The cover story of the summer edition of Human Rights, the American Bar Association journal of the Section on Rights and Responsibilities, concerns the implications of hospital mergers between Catholic and secular institutions. The piece by Tena Jamison (“Should God Be Practicing Medicine?”) is highly critical of such mergers. But it is not the article that the Catholic League objects to (flawed though it is), rather it is the cover illustration. On the cover is an image of a pregnant woman lying on an operating table in a crucifix-like pose. Ready for an abortion, the woman’s child is shown inside her body in a fetal position; hands and legs are being held down by band-aids.

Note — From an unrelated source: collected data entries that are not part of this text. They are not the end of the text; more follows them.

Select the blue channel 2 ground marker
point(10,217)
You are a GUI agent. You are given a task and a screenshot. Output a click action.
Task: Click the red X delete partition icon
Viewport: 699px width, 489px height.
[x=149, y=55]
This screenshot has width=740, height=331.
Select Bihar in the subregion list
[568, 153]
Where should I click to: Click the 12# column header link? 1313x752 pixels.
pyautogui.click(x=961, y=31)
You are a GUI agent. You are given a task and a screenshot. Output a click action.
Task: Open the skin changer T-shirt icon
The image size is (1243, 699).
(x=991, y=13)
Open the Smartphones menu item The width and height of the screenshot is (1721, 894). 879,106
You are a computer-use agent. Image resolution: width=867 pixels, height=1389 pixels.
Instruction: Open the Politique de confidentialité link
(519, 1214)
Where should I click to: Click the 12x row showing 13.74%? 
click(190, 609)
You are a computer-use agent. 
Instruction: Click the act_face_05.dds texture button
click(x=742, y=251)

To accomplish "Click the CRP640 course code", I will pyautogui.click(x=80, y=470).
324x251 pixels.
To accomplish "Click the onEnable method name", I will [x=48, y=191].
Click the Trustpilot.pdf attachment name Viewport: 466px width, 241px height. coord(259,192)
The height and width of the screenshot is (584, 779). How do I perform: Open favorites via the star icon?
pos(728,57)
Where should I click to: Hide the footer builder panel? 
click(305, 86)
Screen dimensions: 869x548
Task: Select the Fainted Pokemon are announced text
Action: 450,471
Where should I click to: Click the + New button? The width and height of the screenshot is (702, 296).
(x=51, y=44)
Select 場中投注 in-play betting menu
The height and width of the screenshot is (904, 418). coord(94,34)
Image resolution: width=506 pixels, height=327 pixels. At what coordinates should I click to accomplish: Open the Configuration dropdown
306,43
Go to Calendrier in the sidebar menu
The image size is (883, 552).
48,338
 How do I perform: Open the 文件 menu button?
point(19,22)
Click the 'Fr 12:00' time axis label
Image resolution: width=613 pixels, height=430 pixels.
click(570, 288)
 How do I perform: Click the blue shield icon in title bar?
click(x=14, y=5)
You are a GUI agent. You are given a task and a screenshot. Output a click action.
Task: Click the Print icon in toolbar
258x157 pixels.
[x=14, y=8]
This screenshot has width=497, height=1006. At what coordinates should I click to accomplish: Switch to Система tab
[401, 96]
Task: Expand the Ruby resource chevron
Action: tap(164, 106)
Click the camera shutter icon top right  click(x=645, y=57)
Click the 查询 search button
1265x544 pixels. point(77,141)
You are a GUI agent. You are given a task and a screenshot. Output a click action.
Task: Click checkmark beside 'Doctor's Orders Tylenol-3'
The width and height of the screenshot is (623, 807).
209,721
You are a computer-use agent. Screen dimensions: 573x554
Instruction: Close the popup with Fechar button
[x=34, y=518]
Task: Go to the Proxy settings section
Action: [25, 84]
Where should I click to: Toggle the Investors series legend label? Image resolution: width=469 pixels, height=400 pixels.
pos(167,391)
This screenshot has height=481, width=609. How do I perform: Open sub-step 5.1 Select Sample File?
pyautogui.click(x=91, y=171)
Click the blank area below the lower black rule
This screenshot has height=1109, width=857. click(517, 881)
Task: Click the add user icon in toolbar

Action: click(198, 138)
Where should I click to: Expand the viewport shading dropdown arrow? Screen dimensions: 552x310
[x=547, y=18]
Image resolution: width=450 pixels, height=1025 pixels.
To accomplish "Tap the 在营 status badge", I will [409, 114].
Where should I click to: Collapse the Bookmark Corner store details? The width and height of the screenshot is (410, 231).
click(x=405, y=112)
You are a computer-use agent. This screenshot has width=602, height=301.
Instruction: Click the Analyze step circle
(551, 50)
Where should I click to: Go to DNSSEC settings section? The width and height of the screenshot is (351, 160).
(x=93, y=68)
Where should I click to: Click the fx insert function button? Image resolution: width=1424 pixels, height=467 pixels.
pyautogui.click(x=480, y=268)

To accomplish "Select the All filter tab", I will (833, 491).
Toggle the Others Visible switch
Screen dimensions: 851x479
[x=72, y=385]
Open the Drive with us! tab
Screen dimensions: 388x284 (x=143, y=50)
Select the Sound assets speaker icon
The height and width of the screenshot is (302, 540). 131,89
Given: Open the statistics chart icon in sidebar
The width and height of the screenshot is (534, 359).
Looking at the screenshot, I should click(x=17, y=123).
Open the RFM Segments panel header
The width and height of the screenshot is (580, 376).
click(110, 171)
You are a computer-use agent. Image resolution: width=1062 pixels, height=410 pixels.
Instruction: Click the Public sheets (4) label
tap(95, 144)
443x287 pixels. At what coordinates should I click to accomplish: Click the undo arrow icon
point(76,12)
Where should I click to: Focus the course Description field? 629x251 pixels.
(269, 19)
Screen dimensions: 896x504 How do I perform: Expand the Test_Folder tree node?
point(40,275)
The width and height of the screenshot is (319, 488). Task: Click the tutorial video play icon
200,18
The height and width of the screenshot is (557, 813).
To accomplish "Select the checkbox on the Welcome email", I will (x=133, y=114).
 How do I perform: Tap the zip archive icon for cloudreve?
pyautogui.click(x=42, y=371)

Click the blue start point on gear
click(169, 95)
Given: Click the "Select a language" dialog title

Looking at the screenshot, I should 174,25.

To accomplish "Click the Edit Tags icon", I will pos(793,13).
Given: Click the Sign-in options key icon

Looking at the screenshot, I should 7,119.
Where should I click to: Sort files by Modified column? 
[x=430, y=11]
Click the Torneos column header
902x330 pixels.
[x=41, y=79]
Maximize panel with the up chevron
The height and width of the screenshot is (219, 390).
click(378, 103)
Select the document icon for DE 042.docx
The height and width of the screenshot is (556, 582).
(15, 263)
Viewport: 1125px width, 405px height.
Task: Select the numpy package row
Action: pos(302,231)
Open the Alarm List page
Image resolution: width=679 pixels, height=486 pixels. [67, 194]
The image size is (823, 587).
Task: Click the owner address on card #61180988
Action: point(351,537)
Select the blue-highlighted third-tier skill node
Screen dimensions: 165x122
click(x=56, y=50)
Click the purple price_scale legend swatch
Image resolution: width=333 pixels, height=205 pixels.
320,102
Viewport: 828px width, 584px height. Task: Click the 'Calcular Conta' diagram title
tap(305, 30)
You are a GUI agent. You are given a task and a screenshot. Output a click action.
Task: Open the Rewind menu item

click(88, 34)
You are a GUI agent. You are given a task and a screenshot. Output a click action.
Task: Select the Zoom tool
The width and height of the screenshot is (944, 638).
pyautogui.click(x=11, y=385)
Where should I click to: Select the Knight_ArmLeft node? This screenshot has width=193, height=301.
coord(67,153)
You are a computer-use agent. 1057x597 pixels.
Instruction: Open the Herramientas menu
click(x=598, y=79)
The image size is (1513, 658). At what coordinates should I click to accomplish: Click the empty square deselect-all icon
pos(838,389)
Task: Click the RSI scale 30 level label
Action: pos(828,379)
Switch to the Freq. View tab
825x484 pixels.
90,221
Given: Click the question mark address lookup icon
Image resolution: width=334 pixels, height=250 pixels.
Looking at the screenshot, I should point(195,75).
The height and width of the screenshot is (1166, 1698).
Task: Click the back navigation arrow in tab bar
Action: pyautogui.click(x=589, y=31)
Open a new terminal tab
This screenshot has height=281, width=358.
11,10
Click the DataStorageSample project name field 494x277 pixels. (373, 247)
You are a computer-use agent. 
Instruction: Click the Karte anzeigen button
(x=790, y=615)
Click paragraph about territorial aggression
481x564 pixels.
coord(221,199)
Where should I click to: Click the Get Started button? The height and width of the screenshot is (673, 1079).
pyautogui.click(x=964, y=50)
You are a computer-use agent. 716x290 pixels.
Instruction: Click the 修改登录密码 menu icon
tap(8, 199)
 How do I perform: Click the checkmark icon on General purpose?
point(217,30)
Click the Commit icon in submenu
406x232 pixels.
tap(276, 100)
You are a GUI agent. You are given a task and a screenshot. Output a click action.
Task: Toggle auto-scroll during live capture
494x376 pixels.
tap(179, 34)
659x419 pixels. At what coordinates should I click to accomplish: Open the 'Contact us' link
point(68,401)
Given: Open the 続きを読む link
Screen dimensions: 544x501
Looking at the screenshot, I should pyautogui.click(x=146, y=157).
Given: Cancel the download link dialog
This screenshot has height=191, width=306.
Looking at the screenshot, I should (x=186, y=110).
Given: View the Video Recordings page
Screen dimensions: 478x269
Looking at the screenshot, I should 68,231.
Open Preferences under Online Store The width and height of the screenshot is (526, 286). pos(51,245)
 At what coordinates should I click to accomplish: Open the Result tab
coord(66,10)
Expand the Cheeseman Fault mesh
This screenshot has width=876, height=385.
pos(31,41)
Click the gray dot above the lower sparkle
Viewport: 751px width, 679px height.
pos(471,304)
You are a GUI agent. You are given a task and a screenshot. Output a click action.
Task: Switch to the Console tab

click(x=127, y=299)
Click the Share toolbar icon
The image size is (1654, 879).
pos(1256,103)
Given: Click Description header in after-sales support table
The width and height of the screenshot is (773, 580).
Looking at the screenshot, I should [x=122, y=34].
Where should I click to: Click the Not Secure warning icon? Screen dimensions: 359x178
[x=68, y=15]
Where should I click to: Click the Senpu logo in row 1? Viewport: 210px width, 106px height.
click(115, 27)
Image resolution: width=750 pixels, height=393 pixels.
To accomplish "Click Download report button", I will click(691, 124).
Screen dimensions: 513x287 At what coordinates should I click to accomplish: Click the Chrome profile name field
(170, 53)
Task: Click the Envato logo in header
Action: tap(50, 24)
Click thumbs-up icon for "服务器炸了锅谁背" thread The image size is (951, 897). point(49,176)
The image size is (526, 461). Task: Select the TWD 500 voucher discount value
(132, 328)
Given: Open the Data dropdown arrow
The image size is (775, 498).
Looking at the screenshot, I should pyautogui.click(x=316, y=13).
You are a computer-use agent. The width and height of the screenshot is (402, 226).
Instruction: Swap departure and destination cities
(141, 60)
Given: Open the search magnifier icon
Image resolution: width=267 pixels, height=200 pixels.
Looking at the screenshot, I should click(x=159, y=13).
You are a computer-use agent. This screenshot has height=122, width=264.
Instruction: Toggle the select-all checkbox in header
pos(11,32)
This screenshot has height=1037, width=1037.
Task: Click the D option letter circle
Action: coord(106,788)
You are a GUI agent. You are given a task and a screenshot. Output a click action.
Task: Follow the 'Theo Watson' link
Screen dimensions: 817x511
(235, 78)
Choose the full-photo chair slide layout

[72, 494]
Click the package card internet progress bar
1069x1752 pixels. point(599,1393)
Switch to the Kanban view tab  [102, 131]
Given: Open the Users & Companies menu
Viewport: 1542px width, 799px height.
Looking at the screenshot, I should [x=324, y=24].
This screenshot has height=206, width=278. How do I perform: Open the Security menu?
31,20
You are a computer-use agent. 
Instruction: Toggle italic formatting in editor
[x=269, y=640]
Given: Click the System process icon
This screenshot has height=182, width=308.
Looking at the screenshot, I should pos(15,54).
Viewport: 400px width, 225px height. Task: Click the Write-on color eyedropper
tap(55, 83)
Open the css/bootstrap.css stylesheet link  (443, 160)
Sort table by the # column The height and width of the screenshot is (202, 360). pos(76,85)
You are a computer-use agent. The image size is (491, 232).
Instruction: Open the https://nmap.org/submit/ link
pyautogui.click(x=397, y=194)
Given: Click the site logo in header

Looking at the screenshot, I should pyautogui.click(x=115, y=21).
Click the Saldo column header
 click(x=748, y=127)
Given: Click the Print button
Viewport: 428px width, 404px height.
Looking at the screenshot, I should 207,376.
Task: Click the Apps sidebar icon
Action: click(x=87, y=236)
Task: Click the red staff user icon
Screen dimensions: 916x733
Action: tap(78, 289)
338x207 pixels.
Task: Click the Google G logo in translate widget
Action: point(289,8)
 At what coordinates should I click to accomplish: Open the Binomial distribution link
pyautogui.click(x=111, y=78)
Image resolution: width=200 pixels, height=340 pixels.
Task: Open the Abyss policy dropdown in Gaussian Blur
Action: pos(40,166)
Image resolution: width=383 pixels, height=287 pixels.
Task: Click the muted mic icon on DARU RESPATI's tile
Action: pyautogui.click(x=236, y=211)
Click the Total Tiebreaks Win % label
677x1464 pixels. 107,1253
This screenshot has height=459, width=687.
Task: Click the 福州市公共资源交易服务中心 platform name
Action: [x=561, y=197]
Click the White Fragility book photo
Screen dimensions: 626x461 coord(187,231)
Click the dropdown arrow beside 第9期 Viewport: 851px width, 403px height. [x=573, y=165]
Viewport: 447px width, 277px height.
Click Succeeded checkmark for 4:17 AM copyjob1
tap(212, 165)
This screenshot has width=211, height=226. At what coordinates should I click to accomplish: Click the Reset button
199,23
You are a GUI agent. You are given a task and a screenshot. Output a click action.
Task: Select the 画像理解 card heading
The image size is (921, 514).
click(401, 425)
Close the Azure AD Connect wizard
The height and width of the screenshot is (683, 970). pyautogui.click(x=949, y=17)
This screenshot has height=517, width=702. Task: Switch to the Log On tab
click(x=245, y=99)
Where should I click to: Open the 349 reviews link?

William A. Donohue, president of the Catholic League, released the following statement on this incident:

“The cover of the summer edition of Human Rights would be considered disturbing had it appeared on the cover of any publication. But when it appears on the cover of a journal of the American Bar Association, it is doubly disturbing. Most offensive is the fact that the journal is published by the ABA’s Section on Individual Rights and Responsibilities. Evidently, this ABA group thinks that amongst its rights is the right to disabuse the rights of those with whom it disagrees. As such, it is clear that the term individual responsibility has no principled meaning for the ABA’s Section on Individual Rights and Responsibilities.

“We demand an apology from the ABA. And we request that a panel discussion on what the ABA means by rights and responsibilities be held at its next convention.”

The Catholic League is the nation’s largest Catholic civil rights organization. It defends the right of Catholics—lay and clergy alike—to participate in American society without defamation or discrimination.